EXTRACT PROVIDED
◆ ◆ ◆

The second generation Hawtai Shengdafei debuted during the 2014 Beijing Auto Show. Previously known as the Hawtai A25, the Hawtai Shengdafei was positioned under the Hawtai Baolige. The second generation Hawtai Shengdafei was powered by a 1.5 liter turbocharged four-cylinder petrol engine producing 135 hp and 200 Nm of torque and a 2.0 liter turbo-diesel engine. Transmission options include a 5-speed manual gearbox and a 4-speed automatic gearbox.

A facelift for the second generation Hawtai Shengdafei was introduced during the 2017 Shanghai Auto Show slightly updating the exterior and interior of the model. As of August 2017, the model was launched as the Hawtai Shengdafei 5, with the original Hawtai Shengdafei name being transformed into a whole series of products.

◆ ◆ ◆

INFORMATION PROVIDED
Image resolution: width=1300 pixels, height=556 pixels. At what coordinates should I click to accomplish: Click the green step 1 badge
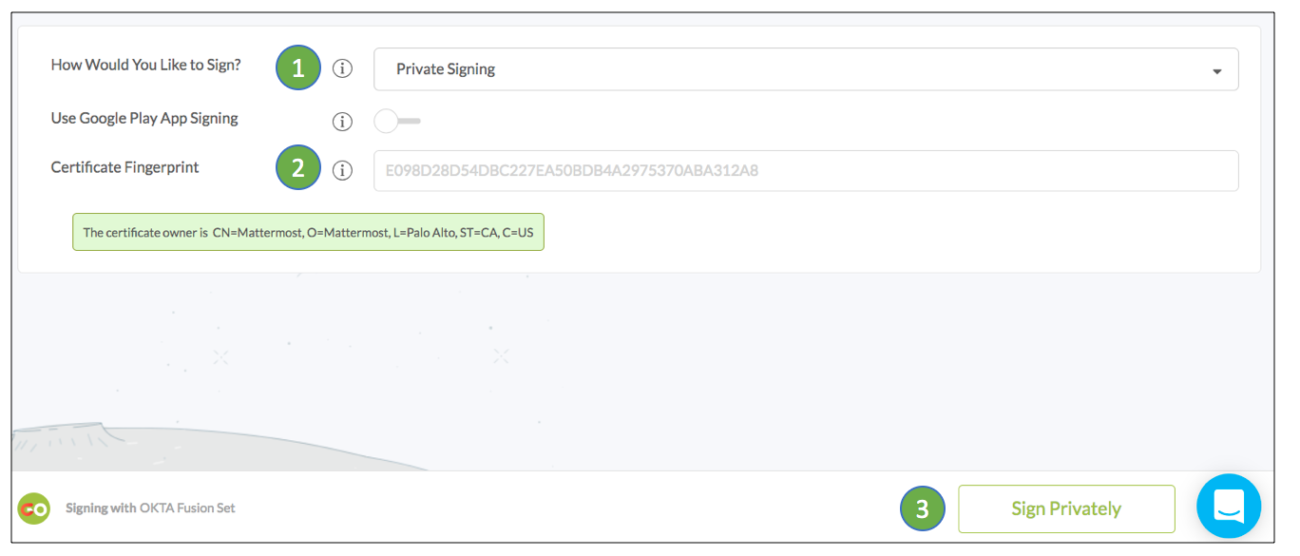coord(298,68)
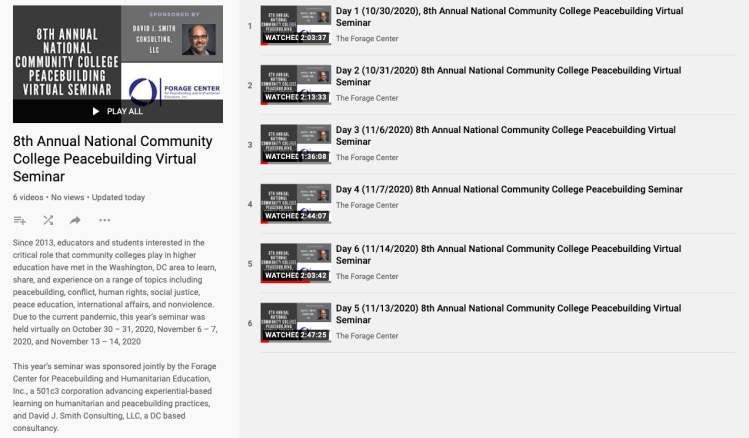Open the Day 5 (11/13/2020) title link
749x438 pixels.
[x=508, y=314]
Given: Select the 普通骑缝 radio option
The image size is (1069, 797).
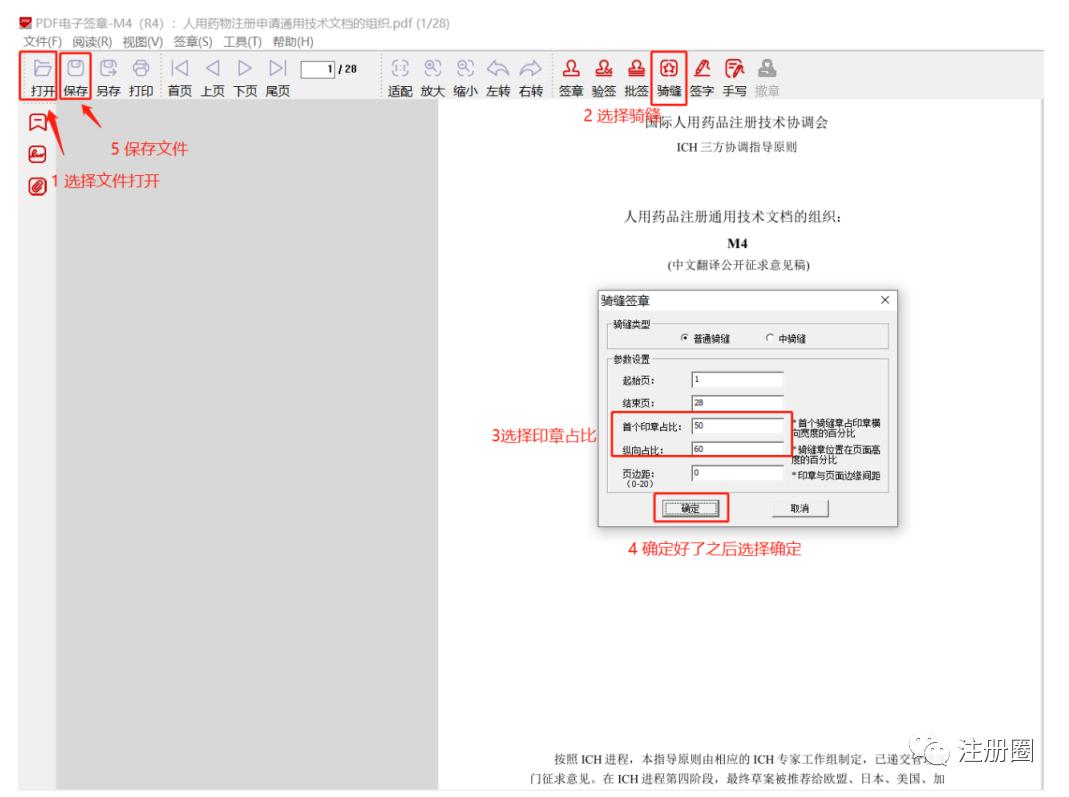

◆ ◆ ◆

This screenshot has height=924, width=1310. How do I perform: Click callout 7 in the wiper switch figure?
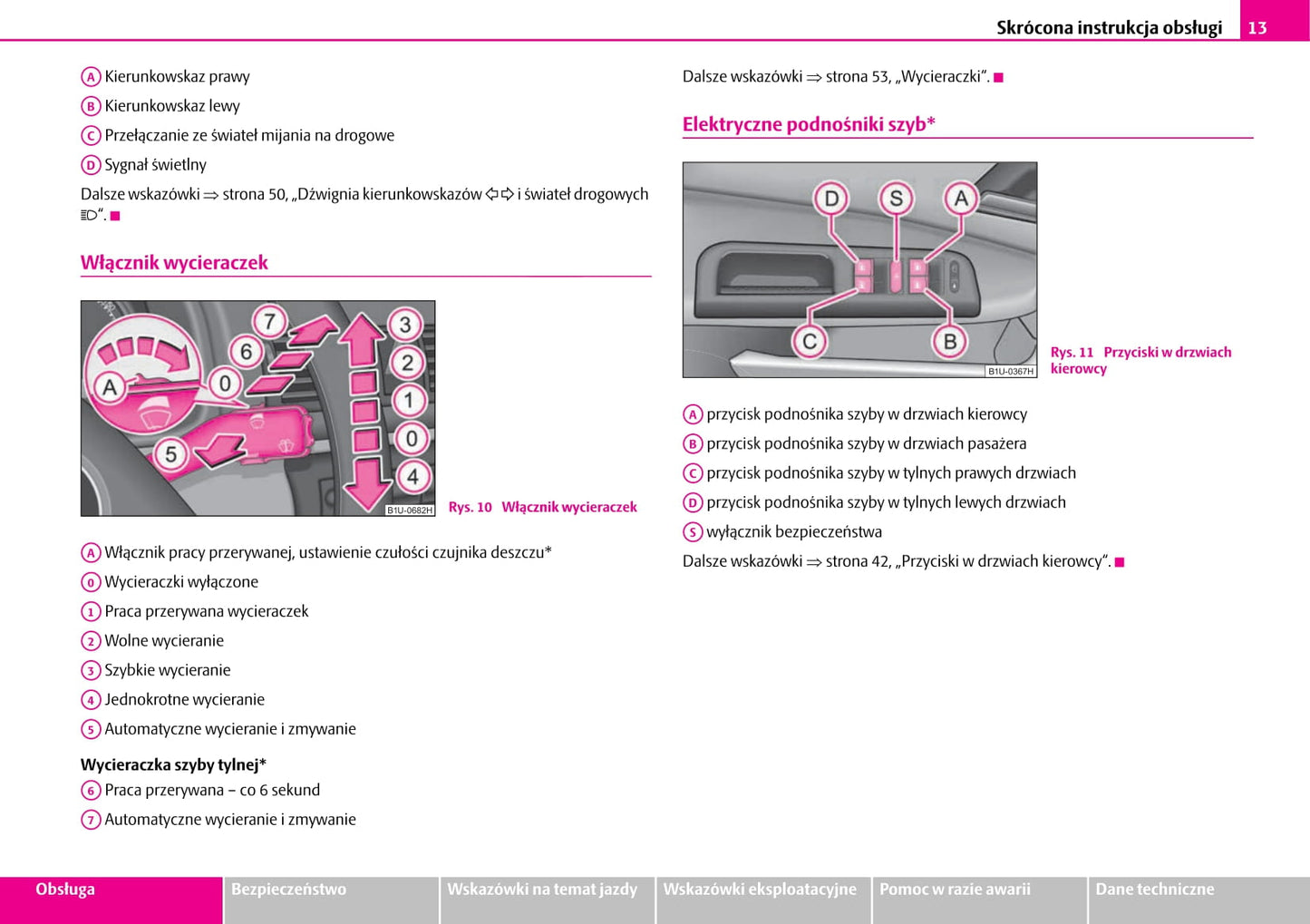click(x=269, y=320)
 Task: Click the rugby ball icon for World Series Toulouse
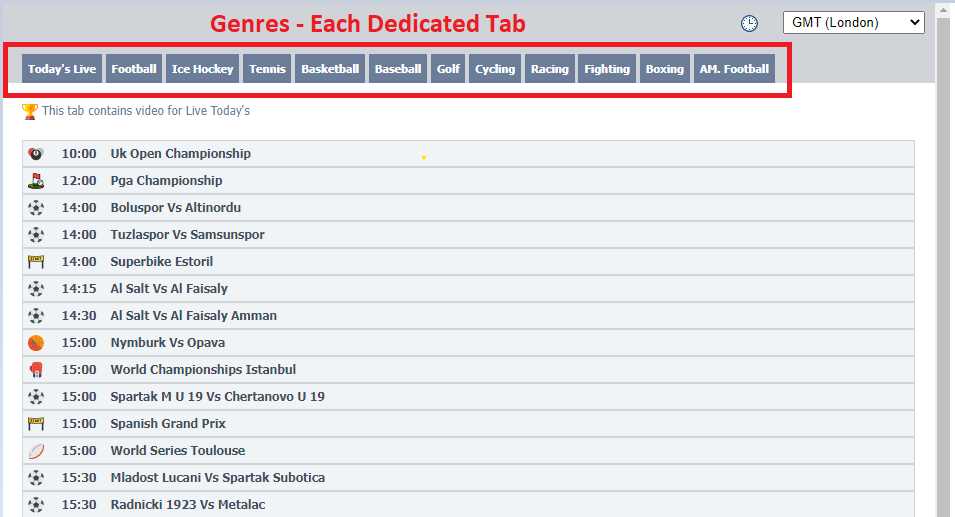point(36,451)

◆ ◆ ◆

WORK ITEM A
Reproduce the Hawtai Shengdafei passage word for word from "The second generation Hawtai Shengdafei debuted" to "series of products.".
WORK ITEM B
Put this sentence from the Hawtai Shengdafei passage into Spanish: "Transmission options include a 5-speed manual gearbox and a 4-speed automatic gearbox."
WORK ITEM C
Pick up the Hawtai Shengdafei passage where it ends and keep writing.
The entries have nothing to do with what is asked here.

EXPECTED OUTPUT A
The second generation Hawtai Shengdafei debuted during the 2014 Beijing Auto Show. Previously known as the Hawtai A25, the Hawtai Shengdafei was positioned under the Hawtai Baolige. The second generation Hawtai Shengdafei was powered by a 1.5 liter turbocharged four-cylinder petrol engine producing 135 hp and 200 Nm of torque and a 2.0 liter turbo-diesel engine. Transmission options include a 5-speed manual gearbox and a 4-speed automatic gearbox.

A facelift for the second generation Hawtai Shengdafei was introduced during the 2017 Shanghai Auto Show slightly updating the exterior and interior of the model. As of August 2017, the model was launched as the Hawtai Shengdafei 5, with the original Hawtai Shengdafei name being transformed into a whole series of products.

EXPECTED OUTPUT B
Las opciones de transmisión incluyen una caja de cambios manual de 5 velocidades y una caja de cambios automática de 4 velocidades.

EXPECTED OUTPUT C
The 1.5 liter turbocharged four-cylinder petrol engine power increased to 154 hp at 5,500 rpm and 215 Nm of torque at 2,000 rpm and is paired with a 6-speed manual or a 4-speed automatic transmission.

The Hawtai Shengdafei 5 also spawned electric variants including the Hawtai Shengdafei 5XEV 260 and Hawtai Shengdafei 5XEV 480 featuring blue accents that differentiates from the internal combustion engine version.